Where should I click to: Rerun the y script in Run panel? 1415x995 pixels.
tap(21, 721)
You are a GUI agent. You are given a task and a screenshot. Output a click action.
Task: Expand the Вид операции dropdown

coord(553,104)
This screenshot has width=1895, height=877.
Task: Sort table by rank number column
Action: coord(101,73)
────────
TASK TO CARRY OUT:
The required output is the full set of entries, reproduced verbatim.

WRITTEN RESPONSE:
Where should I click to: Rerun the y script in Run panel? 1415x995 pixels.
tap(21, 721)
You are a GUI agent. You are given a task and a screenshot. Output a click action.
Task: Expand the Вид операции dropdown

coord(553,104)
This screenshot has width=1895, height=877.
Task: Sort table by rank number column
Action: coord(101,73)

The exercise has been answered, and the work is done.